Идеальной формы мускулистое плечо – все-таки степной загар помалу начинал сходить, и они с Кеннетом были как день и ночь, хоть он и не упускал случая пожариться на солнце без рубашки, – выше локтя заканчивалось исковерканным шрамами обрубком, комком мертвой плоти, скрученной от прикосновения раскаленного металла. Так производили прижигание, потому что рана не была чистой. То есть до сих пор Аранта полагала, что эта плоть – мертва. То, что она видела сейчас, не укладывалось ни в какие ее представления о физиологии и не было подкреплено никаким жизненным опытом. Шрамы от старых швов набухли и покраснели, местами растрескались, и видно было, как там, внутри, шевелится что-то красное. Обрубок сочился в основном пока сукровицей, но и она приобретала подозрительно розовый цвет. Судя по тому, как заострились скулы Кеннета, он, должно быть, готов от боли на стенку лезть.
– Надо заново зашивать, – сказала Аранта, стараясь скрыть свое беспокойство. – Но у меня нет ни иглы, ни ниток. Все, что я могу, – это наложить жгут, если кровотечение усилится, а похоже, к тому идет.
Поднатужившись, она оторвала рукав от рубашки Кеннета и принялась сооружать ему правильную повязку, а он вздрагивал и морщился, если она нечаянно причиняла боль. Вот еще проблема: его рубашки, между прочим, надолго не хватит, Грандиоза в шелке, им не перевязывают, а если она оторвет кусок от своего платья, то вскорости придется ходить голой.
– Ну, – тихо произнес он, – пока ты этого хочешь…
– Что? – Она подняла недоуменный взгляд от обрабатываемой раны. – О чем это ты?
– Да так, – замялся Кеннет, – на всякий случай. Вдруг это окажется важно, я же пока не знаю всех этих дел. Ты же трогаешь мою кровь,
Аранта чуть не разрыдалась от умиления, нежности… и от того, как ее достала вся эта кровавая мистическая атрибутика.
– Первое, что нам сейчас нужно, – решила она, – это крыша над головой.
И вздохнула. Предстояло объяснить Грандиозе, что они уже не идут в Хендрикье.

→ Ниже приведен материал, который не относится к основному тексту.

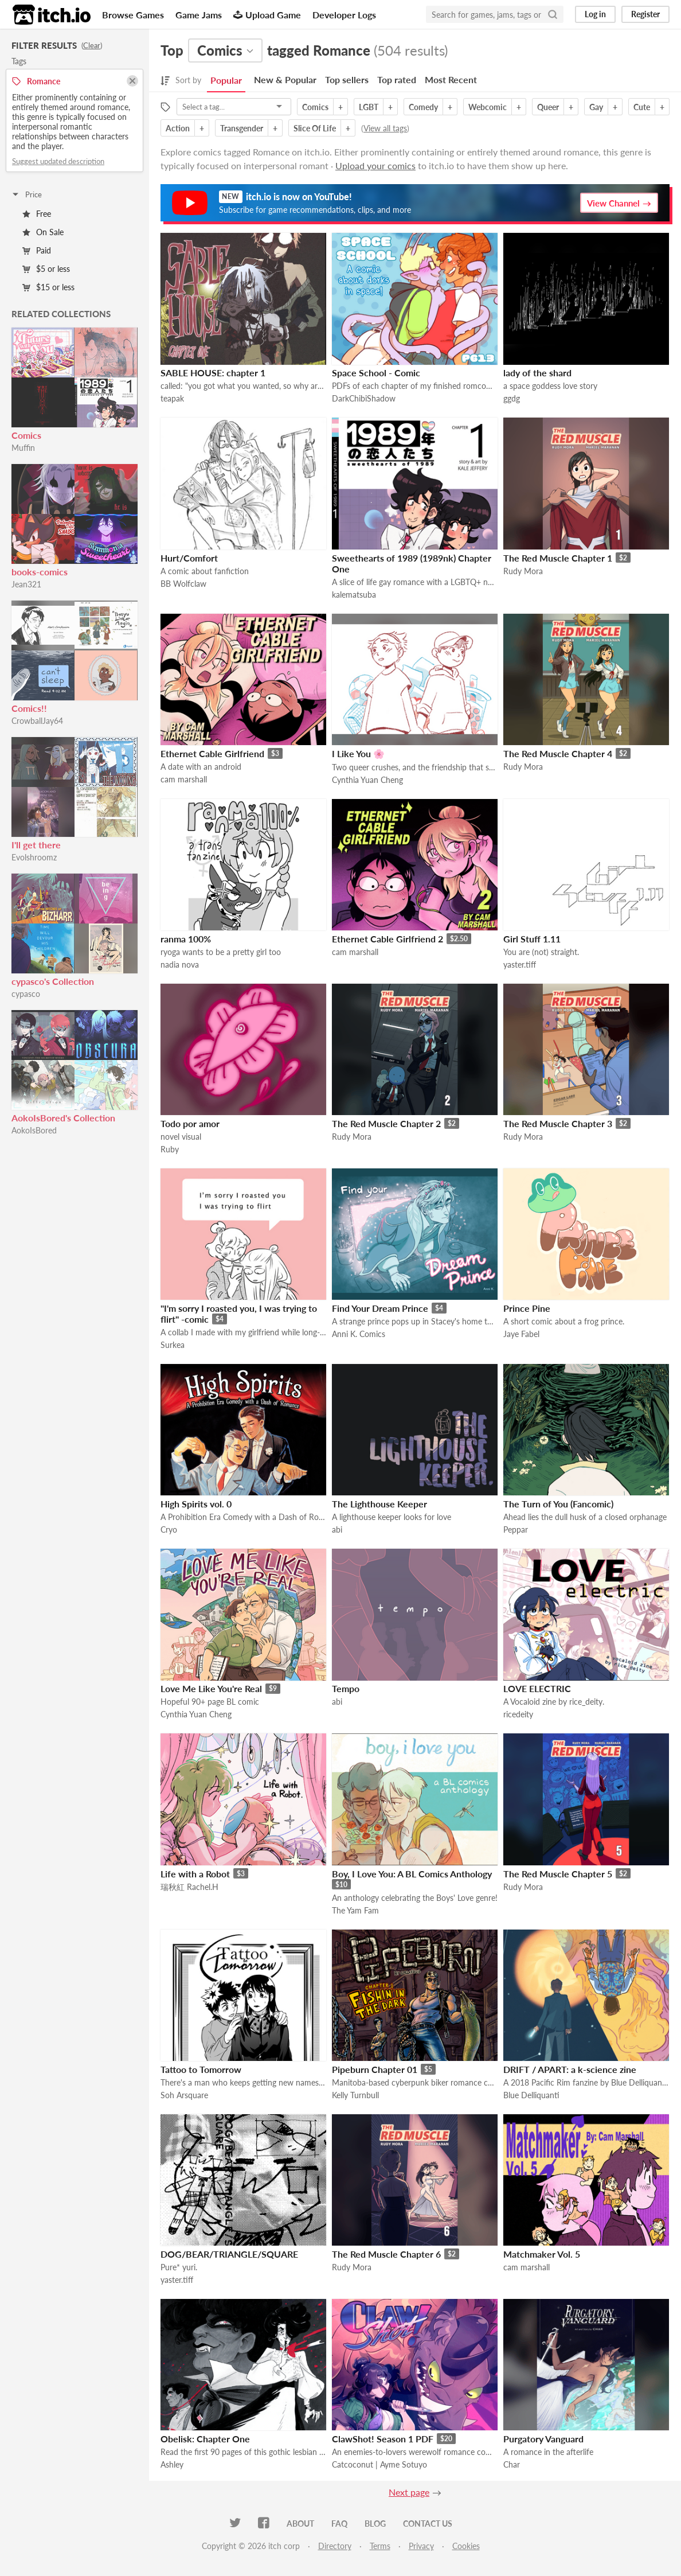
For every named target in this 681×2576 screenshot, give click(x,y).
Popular (226, 80)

Кабатчики не приучены удивляться. Им это невыгодно. Удивление есть кратковременный паралич мозгов, отнимающий время и мешающий улавливать выгоду, суть коей в том, чтобы успешно проскальзывать между двумя жерновами: законом, желающим, дабы все было благочинно, и налоги с продаж уплачены, и оппонентами к закону, которые, возможно, предполагают использовать дом у дороги как базу, крышу, а то и как склад, и могущими перетереть тебя в муку, ежели с твоей стороны заподозрят неладное. Жизнь кабатчика нелегка, и только деньги скрашивают ее. А потому кабатчику некогда удивляться: ему ведь надо просыпаться на каждый стук, бежать к воротам, разжигать огонь, стелить постели и подавать на стол, все время ожидая либо оскорблений, а не то и побоев от заезжей солдатни или свиты путешествующего вельможи, либо ущерба утвари и дому от своих же, подгулявших в твоем зальчике соседей.
Поэтому прежде, чем отворить ночью двери, папаша Биддл всякий раз крепко размышлял, насколько ему было нужно связываться с этим ремеслом. Что, впрочем, ничего уже не меняло, раз он решился жениться на женщине, унаследовавшей дом у дороги.
– Иду! – крикнул он, натягивая штаны. – Фефа, поднимайся. Зажги огонь. Иду!
Поразмыслив секунду, надел еще и рубаху. Он уважаемый человек, негоже трясти перед гостями голым волосатым пузом, кто бы они сами ни были.
Моросил дождь, папаша Биддл сунул ноги в бурки и прошлепал по лужам к воротам. Снял брус, навалился всем телом, сдвигая в сторону тяжелую створку ровно настолько, чтобы бросить оценивающий взгляд на компанию, сгрудившуюся с той стороны.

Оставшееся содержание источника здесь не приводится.